Além de focar em trabalhos de prestígio, o novo festival prestigia, principalmente, a arte de uma única pessoa em cena, revelando ao público o que curador e outros profissionais do setor já haviam detectado. “Belo Horizonte é a capital da performance”, afirma Ramon Coelho, que fez questão de focar a programação não só no formato solo, mas no artista mineiro.

Depois de muito pesquisar, com a ajuda de vários artistas, ele diz ter chegado aos mais de 50 talentos que formam o elenco do Arte Solo. Em cartaz, artes visuais, circo e contação de história, dança, gastronomia, intervenções urbanas, literatura, música e teatro. Tudo isto com direito a uma ilha literária e a um piano de cauda em plena praça.

“A oportunidade de mostrar aos turistas o trabalho feito na periferia da cidade, que, geralmente, não ganha espaço, é muito boa”, comemora Eli Costa, coordenador do Arte Favela nos Becos – Olhares de BH, que vai levar para a Praça da Liberdade 30 quadros grafitados por jovens a partir do olhar de becos e vilas das comunidades do Aglomerado da Serra, Cabana do Pai Tomás, Goiânia, Alto Vera Cruz e Conjunto Felicidade. Morador da Vila Presidente Vargas, do Bairro Goiânia, Eli comanda o trabalho que reúne 120 jovens grafiteiros, já mostrado, inclusive, no Museu Abílio Barreto.

Em parceria com o coreógrafo Henrique Rodovalho, o bailarino e coreógrafo Rui Moreira (ex-Grupo Corpo) diz ter encontrado uma maneira muito interessante de colocar a subjetividade no movimento, traduzido em dança.
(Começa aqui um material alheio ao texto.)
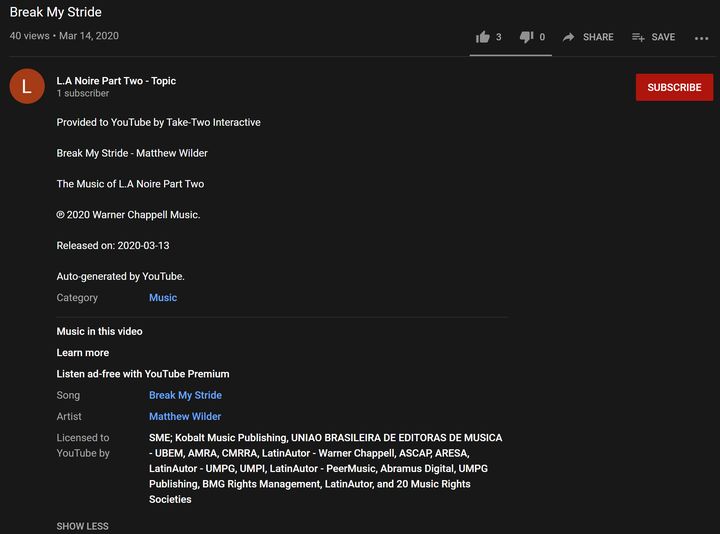
Task: Click the like/dislike ratio bar
Action: [510, 55]
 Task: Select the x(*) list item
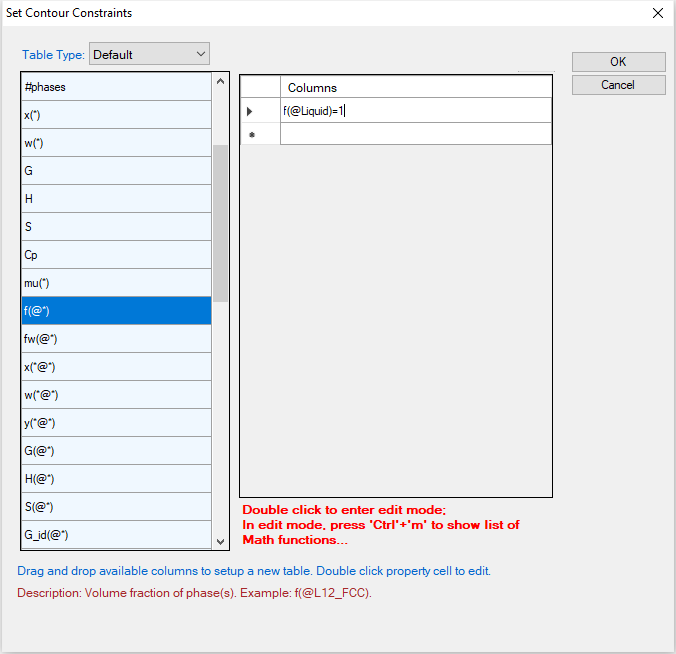click(x=116, y=115)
Receita, a coreografia que ele leva ao festival, é uma sequência aleatória com texto que remete o público a uma receita de bolo xadrez. Embalada por música de Ritchie Hawtin, a bem-humorada peça tem 30 minutos e já foi levada do Brasil à França, passando pela Argentina.

Bares da vida Maurício Tizumba, por sua vez, promete retornar ao início de carreira quando, acompanhado apenas de seu violão, conversava muito com a plateia e também cantava. “Trata-se de algo tipo onde eu aprendi tudo. A minha vida toda nasce nos bares”, afirma o cantor, compositor e ator, que vai fazer da apresentação no festival um misto de música e textos, com violão e, claro, tambor. “Fico pensando que a vida inteira eu toquei em bares, sozinho, conversando muito com o público”, avalia Tizumba, cuja trajetória tem início em 1976, nos chamados “bares da vida”. “Na época, a gente nem pensava em performance. Era show, mesmo. Poderia ser um monólogo em que a gente toca e fala sozinho. Não tenho nome para isso, mesmo porque a performance não é apenas solo. Ela também pode ser em grupo”, conclui o cantor.

FESTIVAL ARTE SOLO
Hoje, das 17h às 22h; amanhã e domingo, das 10h às 21h. Apresentação de várias manifestações artísticas em formato solo. Circuito Cultural Praça da Liberdade. Entrada franca. Informações e programação: www.artesolobh.com.br.